Non-healing wounds, or chronic wounds, affect an estimated 6.5 million Americans each year. Non-healing wounds — defined as those which don’t heal for about three months — are more prevalent in people suffering from such diseases as diabetes and obesity. Chronic wounds include various ulcers that develop on the leg and foot, as well as pressure ulcers, or bedsores.
Hyperbaric Oxygen Therapy (HBOT) can help repair wounds and improve the healing process by boosting blood flow. The treatment is particularly effective in treating diabetes-related foot ulcers.
How Does Hyperbaric Oxygen Therapy Work?
The air that we breathe is 21% oxygen. With HBOT, patients are placed in a sealed chamber, where they breathe 100% oxygen under pressure. The pure oxygen saturates blood cells and blood plasma, which in turn increases oxygen supply to the tissues—including the wound being treated.

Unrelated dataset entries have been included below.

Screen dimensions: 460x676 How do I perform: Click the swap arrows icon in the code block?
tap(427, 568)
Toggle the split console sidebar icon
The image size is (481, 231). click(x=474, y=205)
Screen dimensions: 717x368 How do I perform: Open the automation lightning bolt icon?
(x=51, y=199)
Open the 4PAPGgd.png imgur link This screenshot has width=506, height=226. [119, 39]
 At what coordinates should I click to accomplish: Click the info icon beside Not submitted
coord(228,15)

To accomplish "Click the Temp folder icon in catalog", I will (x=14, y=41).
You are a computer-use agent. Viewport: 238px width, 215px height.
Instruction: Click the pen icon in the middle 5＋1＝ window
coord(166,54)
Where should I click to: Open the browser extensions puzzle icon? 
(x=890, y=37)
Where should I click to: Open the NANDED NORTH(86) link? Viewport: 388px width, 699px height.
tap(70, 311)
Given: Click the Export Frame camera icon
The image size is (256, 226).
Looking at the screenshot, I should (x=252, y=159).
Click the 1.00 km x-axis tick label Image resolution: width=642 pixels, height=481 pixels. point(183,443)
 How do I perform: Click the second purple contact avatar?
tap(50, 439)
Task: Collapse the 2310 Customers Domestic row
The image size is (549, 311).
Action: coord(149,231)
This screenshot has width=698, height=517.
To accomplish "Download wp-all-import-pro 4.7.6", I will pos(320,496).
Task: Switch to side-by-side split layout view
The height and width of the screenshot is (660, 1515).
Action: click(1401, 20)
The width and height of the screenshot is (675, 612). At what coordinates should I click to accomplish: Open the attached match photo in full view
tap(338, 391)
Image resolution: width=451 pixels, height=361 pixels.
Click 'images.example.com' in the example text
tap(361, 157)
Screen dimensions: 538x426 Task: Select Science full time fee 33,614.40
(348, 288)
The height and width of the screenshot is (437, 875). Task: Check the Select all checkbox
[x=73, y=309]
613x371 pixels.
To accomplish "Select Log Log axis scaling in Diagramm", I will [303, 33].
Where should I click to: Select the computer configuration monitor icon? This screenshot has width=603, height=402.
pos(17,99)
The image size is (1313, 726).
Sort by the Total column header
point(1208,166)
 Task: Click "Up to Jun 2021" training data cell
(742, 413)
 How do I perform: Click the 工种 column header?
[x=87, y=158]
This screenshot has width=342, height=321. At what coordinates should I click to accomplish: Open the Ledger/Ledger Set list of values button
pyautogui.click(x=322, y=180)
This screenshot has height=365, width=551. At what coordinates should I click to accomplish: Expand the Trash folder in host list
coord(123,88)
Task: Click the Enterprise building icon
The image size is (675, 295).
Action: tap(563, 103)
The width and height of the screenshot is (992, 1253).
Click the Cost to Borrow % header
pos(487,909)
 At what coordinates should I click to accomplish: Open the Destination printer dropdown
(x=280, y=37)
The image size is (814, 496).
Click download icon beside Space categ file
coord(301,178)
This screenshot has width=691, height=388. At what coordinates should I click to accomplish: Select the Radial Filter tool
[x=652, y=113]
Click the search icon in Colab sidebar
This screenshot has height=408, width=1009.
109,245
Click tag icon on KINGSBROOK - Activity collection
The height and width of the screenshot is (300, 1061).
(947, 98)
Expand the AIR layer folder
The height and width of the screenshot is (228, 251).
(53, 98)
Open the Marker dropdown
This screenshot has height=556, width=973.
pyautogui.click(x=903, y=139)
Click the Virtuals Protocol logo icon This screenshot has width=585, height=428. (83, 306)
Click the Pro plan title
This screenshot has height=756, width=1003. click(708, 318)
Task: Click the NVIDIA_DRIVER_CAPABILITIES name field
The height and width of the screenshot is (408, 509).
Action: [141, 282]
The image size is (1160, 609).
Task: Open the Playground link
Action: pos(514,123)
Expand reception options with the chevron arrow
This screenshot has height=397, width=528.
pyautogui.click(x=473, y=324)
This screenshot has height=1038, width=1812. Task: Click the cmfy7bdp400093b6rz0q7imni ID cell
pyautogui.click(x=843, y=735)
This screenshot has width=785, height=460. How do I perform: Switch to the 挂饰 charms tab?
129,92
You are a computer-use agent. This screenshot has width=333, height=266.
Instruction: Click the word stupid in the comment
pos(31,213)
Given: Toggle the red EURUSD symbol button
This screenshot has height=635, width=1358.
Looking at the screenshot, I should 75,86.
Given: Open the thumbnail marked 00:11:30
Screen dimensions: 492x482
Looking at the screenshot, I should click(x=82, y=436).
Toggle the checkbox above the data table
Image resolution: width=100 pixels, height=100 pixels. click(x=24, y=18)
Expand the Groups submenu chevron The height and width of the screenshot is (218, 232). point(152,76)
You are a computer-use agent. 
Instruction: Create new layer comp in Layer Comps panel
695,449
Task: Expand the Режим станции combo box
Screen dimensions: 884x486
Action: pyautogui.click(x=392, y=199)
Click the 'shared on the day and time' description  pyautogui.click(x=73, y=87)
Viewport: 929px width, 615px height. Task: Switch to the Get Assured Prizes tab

HBOT can reduce the time it takes for a wound to heal by:
- Promoting collagen deposition, enhancing epithelial cell migration, and decreasing local tissue edema
- Killing anaerobic bacteria in tissue and bones
- Preventing additional bioburden by increasing leukocyte production and activity
- Enhancing angiogenesis (development of new blood vessels), which brings more blood and healing factors to the wound. Keep in mind that although angiogenesis can be beneficial for wounds with insufficient perfusion, HBOT is not an alternative to revascularization
The average treatment time is 110 minutes in the HBOT chamber: about 10 minutes for a patient to reach the appropriate pressure, 90 minutes at the pressure, and 10 minutes to return the patient to normal pressure.
HBOT can make a difference in wound healing and, in turn, significantly a patient’s quality of life.